South Jordan says alleged bomb-maker’s house is a ‘literal minefield,’ calls for it to be demolished

The city’s lawsuit says there is no way to know whether more of a highly explosive substance is still in the house.

(Photo courtesy of Salt Lake County jail) Ryan McManigal was arrested in July 2020 and charged with attempted murder and use of a weapon of mass destruction after a standoff with police outside his South Jordan home.

The city of South Jordan is suing a man who was arrested last summer after allegedly stockpiling explosives in his home, saying the house is dangerous and needs to be torn down.

“The McManigal House is and will remain a literal minefield until the structure is demolished,” reads a complaint filed Tuesday.

Ryan Lynn McManigal, who is currently incarcerated, was arrested in July 2020 and charged with attempted murder and use of a weapon of mass destruction after a standoff with police outside his South Jordan home. When police arrived, he fired a gun at officers in an armored vehicle. After he surrendered, police found 20 pounds of explosives in the house.

Bomb experts removed what they could of the explosive substance, identified as triacetone triperoxide, or TATP, but some of it stored in the basement could not be safely removed. Authorities evacuated about 600 surrounding homes and 30 businesses, then a bomb squad detonated the material.

The force from the detonation was so strong that it lifted the first floor of the house several inches off its foundation, according to the complaint.

The house made the news a second time in October when a man making repairs at the house triggered an explosion and was injured. The lawsuit says the person who was injured may have accidentally detonated TATP that wasn’t consumed by the explosion that bomb experts set off over the summer.

Now, the city is alleging that the home still contained residual explosives and is unsafe. It wants the house declared to be a public and private nuisance so that it can be torn down and burned. The city then wants to dig out the site of the house, refill it and clean up the area.

The principal safety concern is that there might still be TATP in the home. When McManigal was arrested, a bomb expert told police that TATP is highly unstable and has a 1,000-foot explosion radius.

One gram of TATP is enough to injure a person, according to the lawsuit.

“The amount of TATP found in the McManigal House could be calculated in the scores of kilograms: an amount sufficient to entirely demolish the McManigal House and severely damage if not flatten most of his neighbor’s homes as well,” the lawsuit states.

TATP is most unstable in its solid form, according to the lawsuit. The TATP that was detonated over the summer was in liquid form. The lawsuit says some of the liquid TATP may have solidified in the months after the explosion. When the man came into the house in October, he might have stepped on crystalized TATP.

The lawsuit says there is no way to know whether there is more TATP in the house.

“Liquid TATP that has crystalized and destabilized may have splashed on the walls or ceiling, seeped into and under the carpet, leached through the drywall, cracks or joints, or may have been washed or poured down any one of the several drains in the home,” reads the lawsuit. “There is no reliable and safe way to detect much less ameliorate the TATP that remains in the McManigal House.”

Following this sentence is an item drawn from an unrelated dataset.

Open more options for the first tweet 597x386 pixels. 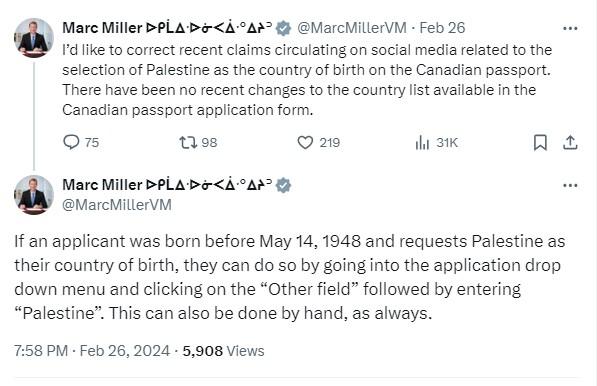point(570,28)
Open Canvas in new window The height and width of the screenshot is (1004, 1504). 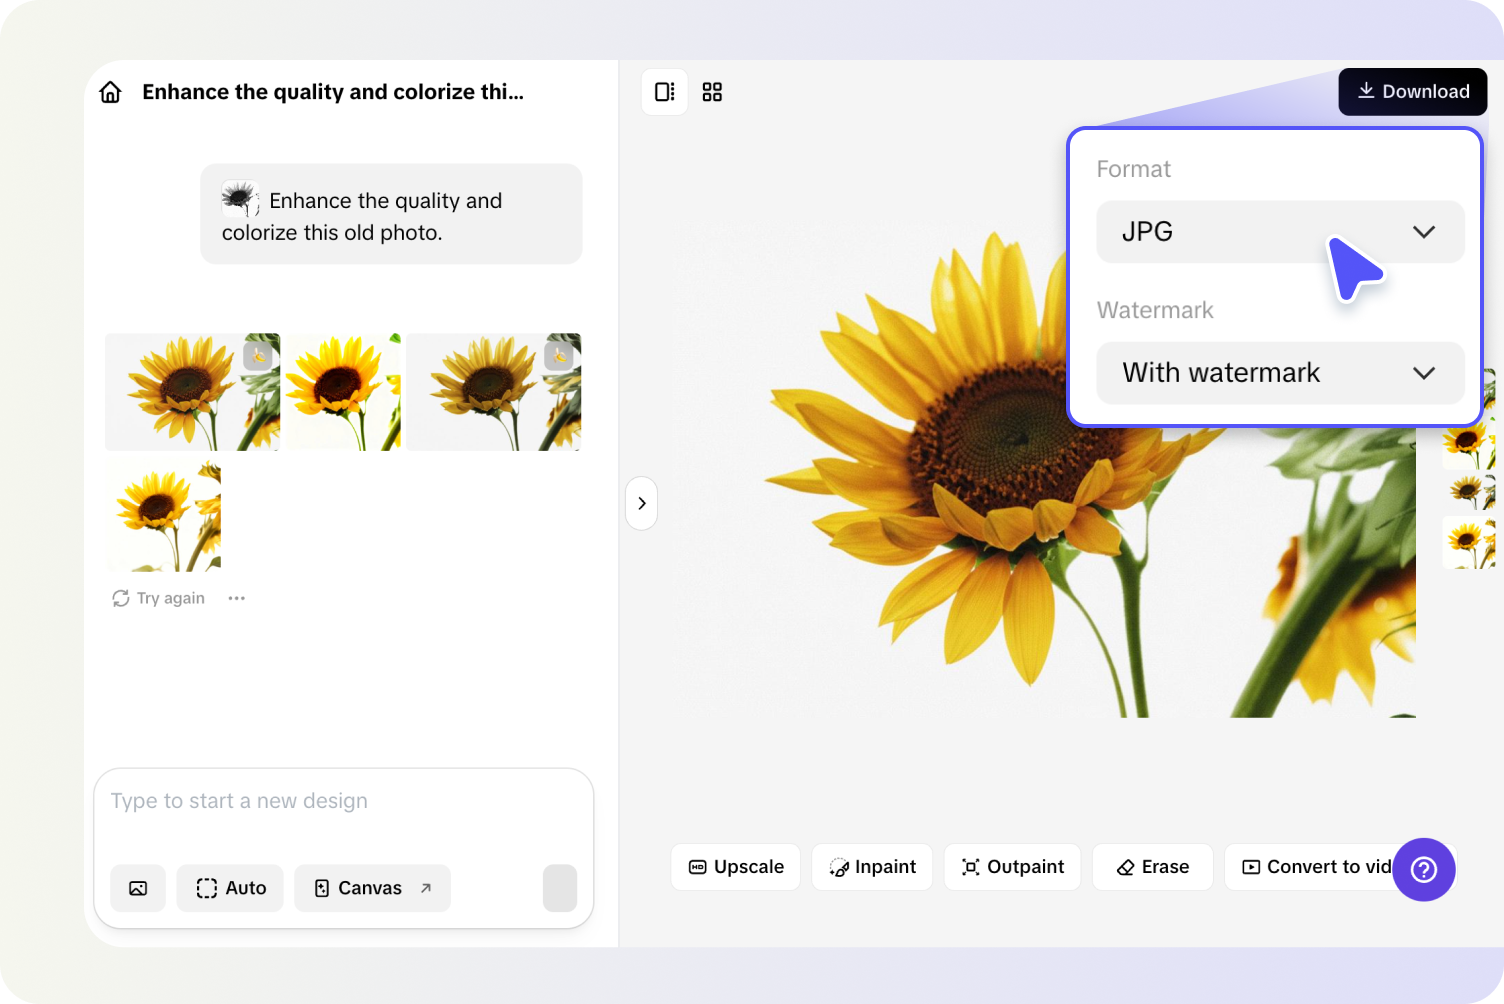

Some of McManigal’s family members started returning to the house after his arrest to make repairs without seeking court approval, according to the lawsuit. But any sort of repair or construction work, even putting a nail in a wall to hang a photo, could be deadly, the complaint states.

In order to safely deal with the house, the city says it must be torn down and burned.

Freedom Mortgage Corporation, the lender for the house, has joined the city in its suit. Together the two entities want McManigal to pay for the cost of dealing with the house. They are also suing Freedom Bridge Investments LLC because McManigal allegedly transferred the house’s title to that business, whose members the lawsuit says might include his family members.

Police originally began investigating McManigal after he made threatening calls to a local restaurant. They discovered that he had guns and explosives, which he was not legally allowed to have because of a protective order filed against him. The lawsuit says it is rare for protective orders to include bombs.